# [Task brief]
Retype every line of the data, keeping each word exactly.
....
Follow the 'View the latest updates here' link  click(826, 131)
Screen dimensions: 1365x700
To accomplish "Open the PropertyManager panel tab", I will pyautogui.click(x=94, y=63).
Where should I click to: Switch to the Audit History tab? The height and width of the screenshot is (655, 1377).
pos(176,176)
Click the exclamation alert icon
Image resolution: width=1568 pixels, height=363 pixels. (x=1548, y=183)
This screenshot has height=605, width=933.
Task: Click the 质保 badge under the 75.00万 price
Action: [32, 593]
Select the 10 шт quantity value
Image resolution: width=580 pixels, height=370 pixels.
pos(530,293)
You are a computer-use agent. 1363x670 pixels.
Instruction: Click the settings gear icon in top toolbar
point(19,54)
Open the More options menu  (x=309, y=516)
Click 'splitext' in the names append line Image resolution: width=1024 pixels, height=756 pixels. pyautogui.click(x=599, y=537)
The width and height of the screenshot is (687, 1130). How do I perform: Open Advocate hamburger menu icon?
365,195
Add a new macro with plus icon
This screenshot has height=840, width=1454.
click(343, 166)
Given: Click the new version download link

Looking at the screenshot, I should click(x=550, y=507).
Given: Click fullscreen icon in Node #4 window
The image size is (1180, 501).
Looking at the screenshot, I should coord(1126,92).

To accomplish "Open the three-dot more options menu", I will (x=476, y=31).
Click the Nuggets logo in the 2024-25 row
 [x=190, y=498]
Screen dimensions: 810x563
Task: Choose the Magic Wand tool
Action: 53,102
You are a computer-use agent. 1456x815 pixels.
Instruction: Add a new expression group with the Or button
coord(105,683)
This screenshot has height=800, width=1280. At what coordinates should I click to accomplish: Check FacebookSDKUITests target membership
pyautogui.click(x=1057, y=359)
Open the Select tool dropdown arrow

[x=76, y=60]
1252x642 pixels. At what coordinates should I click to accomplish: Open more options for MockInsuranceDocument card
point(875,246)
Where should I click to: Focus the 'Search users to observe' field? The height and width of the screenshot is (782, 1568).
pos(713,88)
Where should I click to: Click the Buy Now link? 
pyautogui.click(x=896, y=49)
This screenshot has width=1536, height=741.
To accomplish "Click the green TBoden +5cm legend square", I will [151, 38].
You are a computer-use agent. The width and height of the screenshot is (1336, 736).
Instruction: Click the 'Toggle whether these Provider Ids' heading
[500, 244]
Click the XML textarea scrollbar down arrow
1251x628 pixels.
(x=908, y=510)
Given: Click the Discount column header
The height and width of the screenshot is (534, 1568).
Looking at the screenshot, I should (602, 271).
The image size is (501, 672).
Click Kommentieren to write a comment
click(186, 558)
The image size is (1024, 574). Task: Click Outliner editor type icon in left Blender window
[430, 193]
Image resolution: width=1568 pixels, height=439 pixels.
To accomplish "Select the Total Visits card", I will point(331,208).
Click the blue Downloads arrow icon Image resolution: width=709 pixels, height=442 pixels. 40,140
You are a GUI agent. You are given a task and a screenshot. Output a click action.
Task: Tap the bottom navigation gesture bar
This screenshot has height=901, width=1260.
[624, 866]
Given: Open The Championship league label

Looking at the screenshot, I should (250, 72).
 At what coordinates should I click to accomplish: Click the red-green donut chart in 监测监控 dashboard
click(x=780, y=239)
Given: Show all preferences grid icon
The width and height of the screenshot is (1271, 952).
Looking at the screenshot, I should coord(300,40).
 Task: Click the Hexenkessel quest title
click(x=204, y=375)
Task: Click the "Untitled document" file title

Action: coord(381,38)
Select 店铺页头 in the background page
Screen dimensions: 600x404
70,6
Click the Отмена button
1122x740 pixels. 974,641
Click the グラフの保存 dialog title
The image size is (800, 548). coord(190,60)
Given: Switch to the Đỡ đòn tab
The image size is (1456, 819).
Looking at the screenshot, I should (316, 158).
....
# [Result]
Follow the 'View the latest updates here' link  click(826, 131)
Screen dimensions: 1365x700
To accomplish "Open the PropertyManager panel tab", I will pyautogui.click(x=94, y=63).
Where should I click to: Switch to the Audit History tab? The height and width of the screenshot is (655, 1377).
pos(176,176)
Click the exclamation alert icon
Image resolution: width=1568 pixels, height=363 pixels. (x=1548, y=183)
This screenshot has height=605, width=933.
Task: Click the 质保 badge under the 75.00万 price
Action: [32, 593]
Select the 10 шт quantity value
Image resolution: width=580 pixels, height=370 pixels.
pos(530,293)
You are a computer-use agent. 1363x670 pixels.
Instruction: Click the settings gear icon in top toolbar
point(19,54)
Open the More options menu  (x=309, y=516)
Click 'splitext' in the names append line Image resolution: width=1024 pixels, height=756 pixels. pyautogui.click(x=599, y=537)
The width and height of the screenshot is (687, 1130). How do I perform: Open Advocate hamburger menu icon?
365,195
Add a new macro with plus icon
This screenshot has height=840, width=1454.
click(343, 166)
Given: Click the new version download link

Looking at the screenshot, I should click(x=550, y=507).
Given: Click fullscreen icon in Node #4 window
The image size is (1180, 501).
Looking at the screenshot, I should coord(1126,92).

To accomplish "Open the three-dot more options menu", I will (x=476, y=31).
Click the Nuggets logo in the 2024-25 row
 [x=190, y=498]
Screen dimensions: 810x563
Task: Choose the Magic Wand tool
Action: 53,102
You are a computer-use agent. 1456x815 pixels.
Instruction: Add a new expression group with the Or button
coord(105,683)
This screenshot has height=800, width=1280. At what coordinates should I click to accomplish: Check FacebookSDKUITests target membership
pyautogui.click(x=1057, y=359)
Open the Select tool dropdown arrow

[x=76, y=60]
1252x642 pixels. At what coordinates should I click to accomplish: Open more options for MockInsuranceDocument card
point(875,246)
Where should I click to: Focus the 'Search users to observe' field? The height and width of the screenshot is (782, 1568).
pos(713,88)
Where should I click to: Click the Buy Now link? 
pyautogui.click(x=896, y=49)
This screenshot has width=1536, height=741.
To accomplish "Click the green TBoden +5cm legend square", I will [151, 38].
You are a computer-use agent. The width and height of the screenshot is (1336, 736).
Instruction: Click the 'Toggle whether these Provider Ids' heading
[500, 244]
Click the XML textarea scrollbar down arrow
1251x628 pixels.
(x=908, y=510)
Given: Click the Discount column header
The height and width of the screenshot is (534, 1568).
Looking at the screenshot, I should (602, 271).
The image size is (501, 672).
Click Kommentieren to write a comment
click(186, 558)
The image size is (1024, 574). Task: Click Outliner editor type icon in left Blender window
[430, 193]
Image resolution: width=1568 pixels, height=439 pixels.
To accomplish "Select the Total Visits card", I will point(331,208).
Click the blue Downloads arrow icon Image resolution: width=709 pixels, height=442 pixels. 40,140
You are a GUI agent. You are given a task and a screenshot. Output a click action.
Task: Tap the bottom navigation gesture bar
This screenshot has height=901, width=1260.
[624, 866]
Given: Open The Championship league label

Looking at the screenshot, I should (250, 72).
 At what coordinates should I click to accomplish: Click the red-green donut chart in 监测监控 dashboard
click(x=780, y=239)
Given: Show all preferences grid icon
The width and height of the screenshot is (1271, 952).
Looking at the screenshot, I should coord(300,40).
 Task: Click the Hexenkessel quest title
click(x=204, y=375)
Task: Click the "Untitled document" file title

Action: coord(381,38)
Select 店铺页头 in the background page
Screen dimensions: 600x404
70,6
Click the Отмена button
1122x740 pixels. 974,641
Click the グラフの保存 dialog title
The image size is (800, 548). coord(190,60)
Given: Switch to the Đỡ đòn tab
The image size is (1456, 819).
Looking at the screenshot, I should (316, 158).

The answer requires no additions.